FIG. 1 is a vertical sectional view showing an embodiment of the present invention, FIG. 2 is an enlarged view of the main part of FIG. 1, FIG. 3 is a longitudinal sectional view showing a modification of FIG. 1, and FIG. FIG. 1 is a model diagram showing the principle of the present invention. 1... Outer cylinder, 2... Inner cylinder, 3... Upper lid,
3a... Valve push rod, 4... Pressure increase piston, 5...

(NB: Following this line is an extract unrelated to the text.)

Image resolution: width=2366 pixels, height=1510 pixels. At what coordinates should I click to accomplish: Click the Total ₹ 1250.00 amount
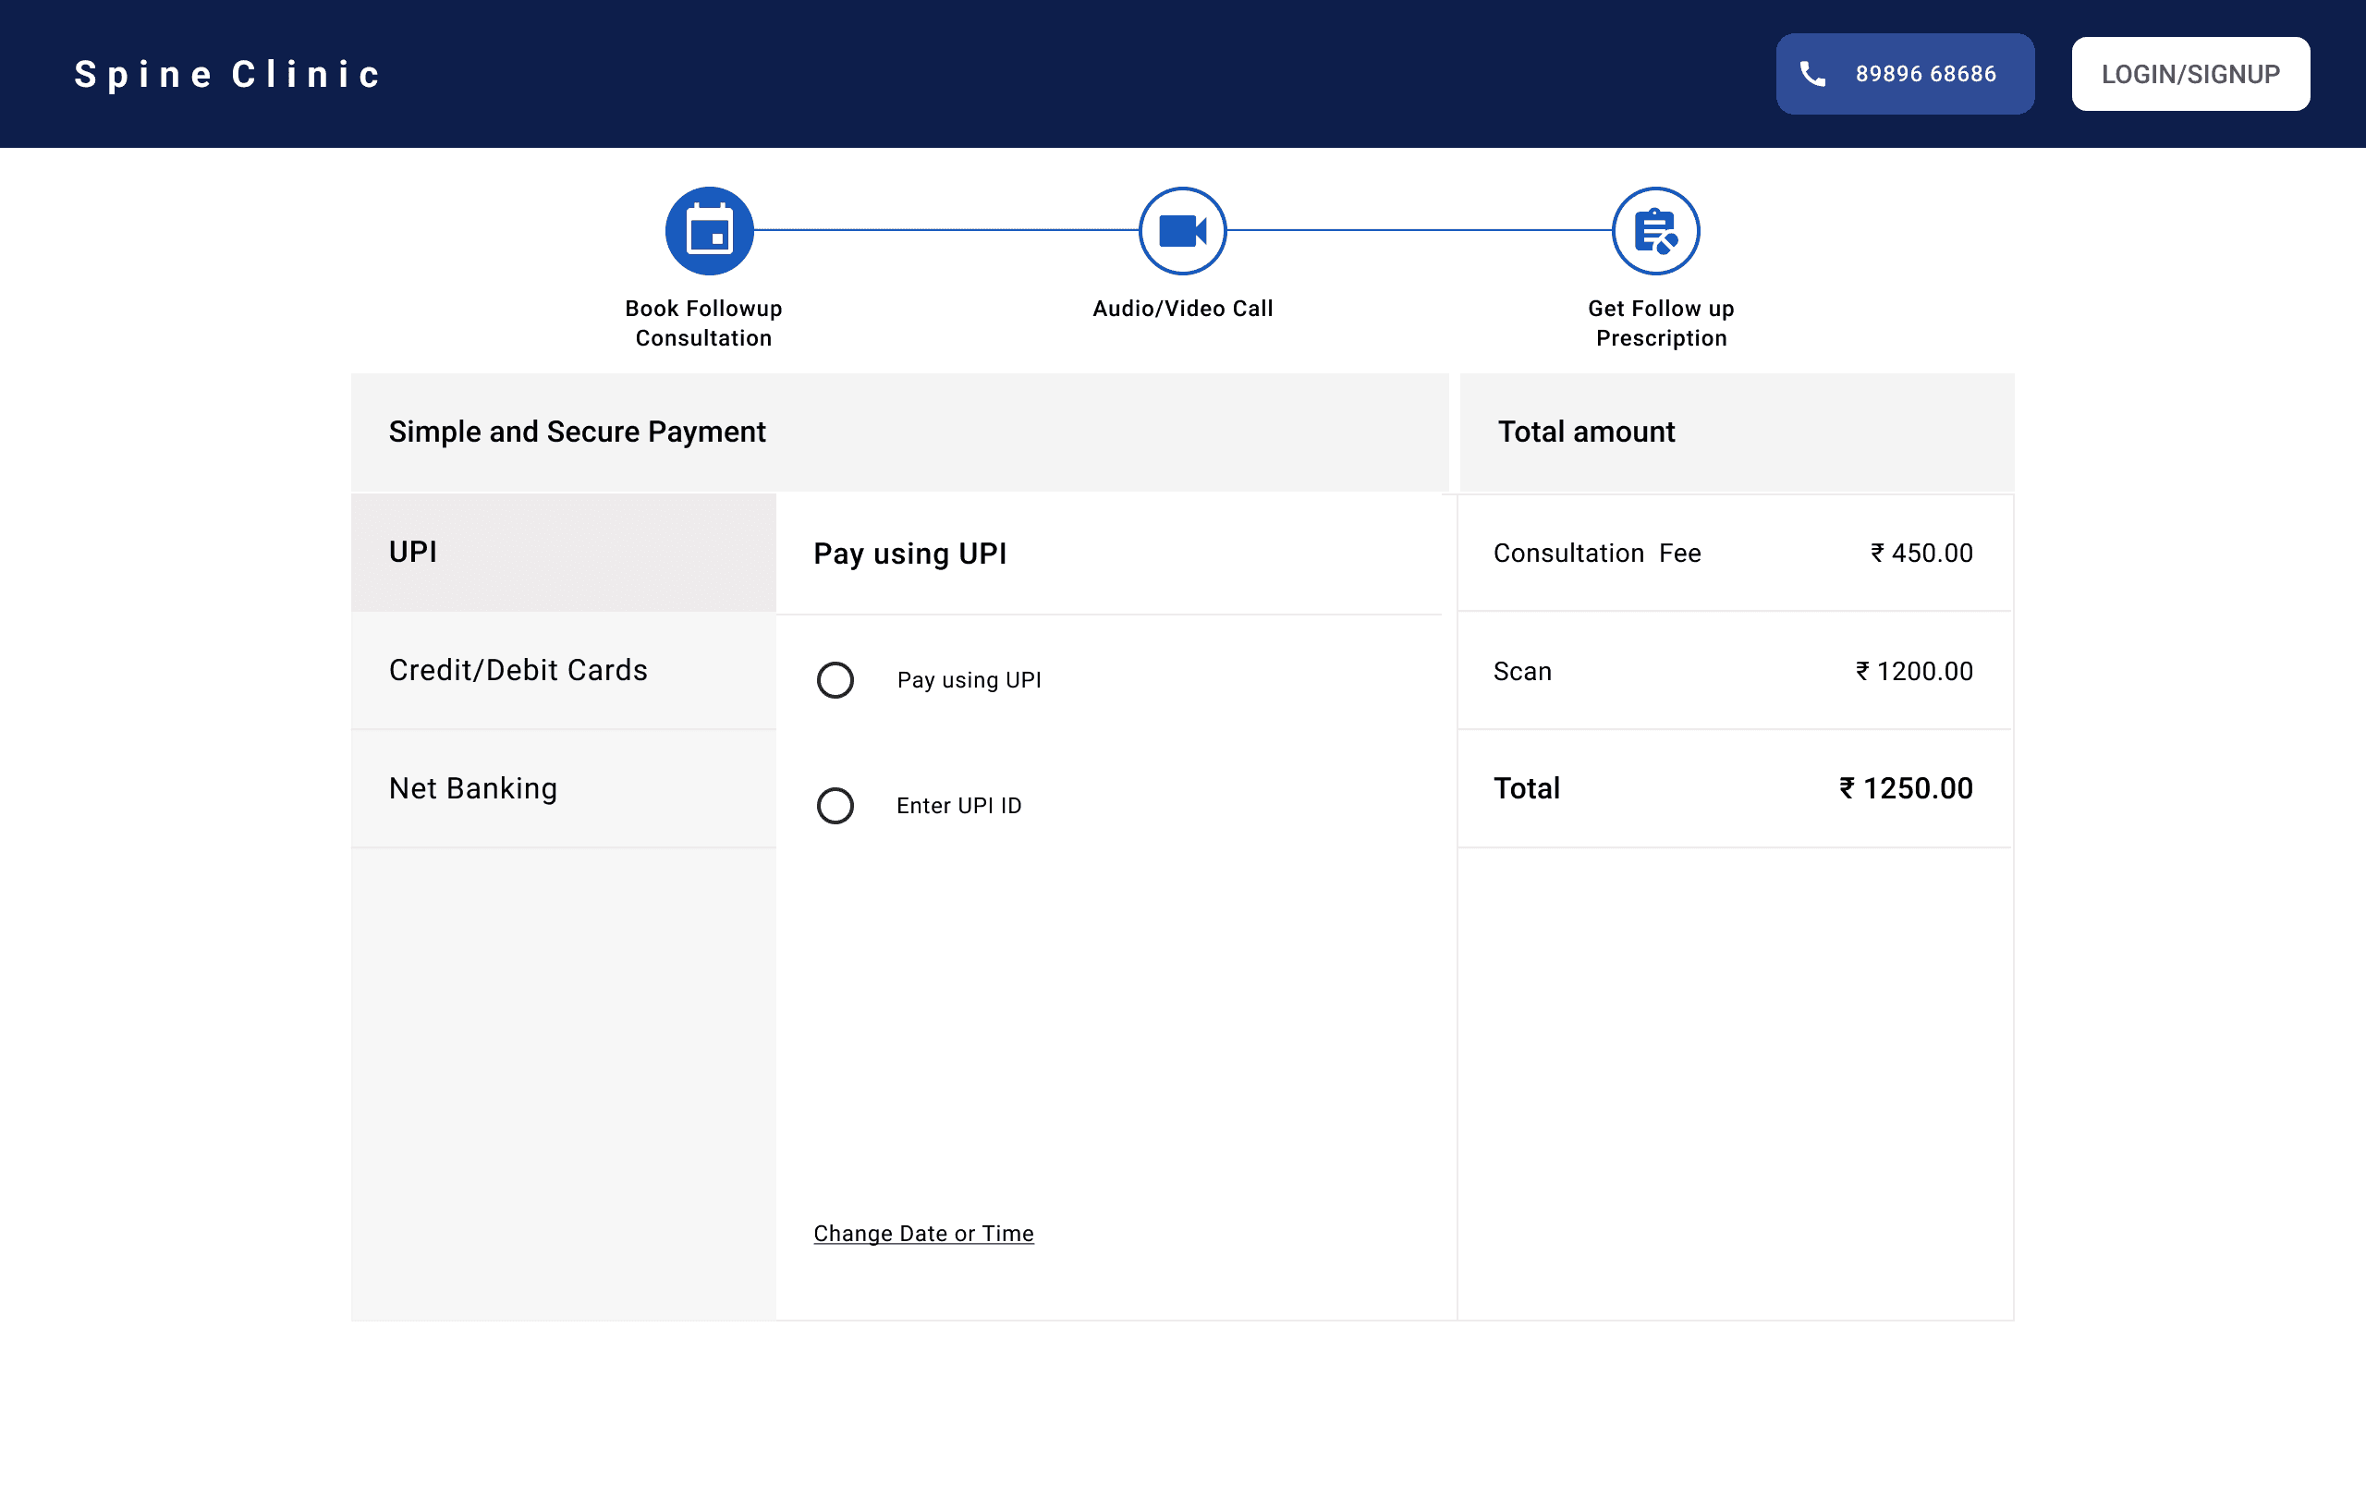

Lower lid, 6... Overflow port, 7... Pressure medium supply/discharge port, 8, 9... Pressure medium introduction/discharge passage, 10... Contact surface, 11... Gap, 12...
Check valve, 12a...Valve body, 12b...Seat holder, 12c...Valve seat, 12d...Ball, 1
2e... Ball holder, 12f... Spring, 12g, 12h... Packing, 13... Drain hole, 14... Drain valve, 15, 16, 17, 1
8, 19...Packing, 20,21...Packing, 22...Mounting bolt, 23...Plug, 24
...Remote control valve.

Claims (1)

[Claims] 1 A cylindrical member having a large diameter hole and a small diameter hole,
a stepped piston that fluid-tightly fits into a large-diameter hole and a small-diameter hole of the cylindrical member; a lid that closes both ends of the cylindrical member; a lid on the piston-fitting side of the cylindrical member; and the piston. and a means for supplying a pressure medium between the large-diameter end face of the high-pressure vessel.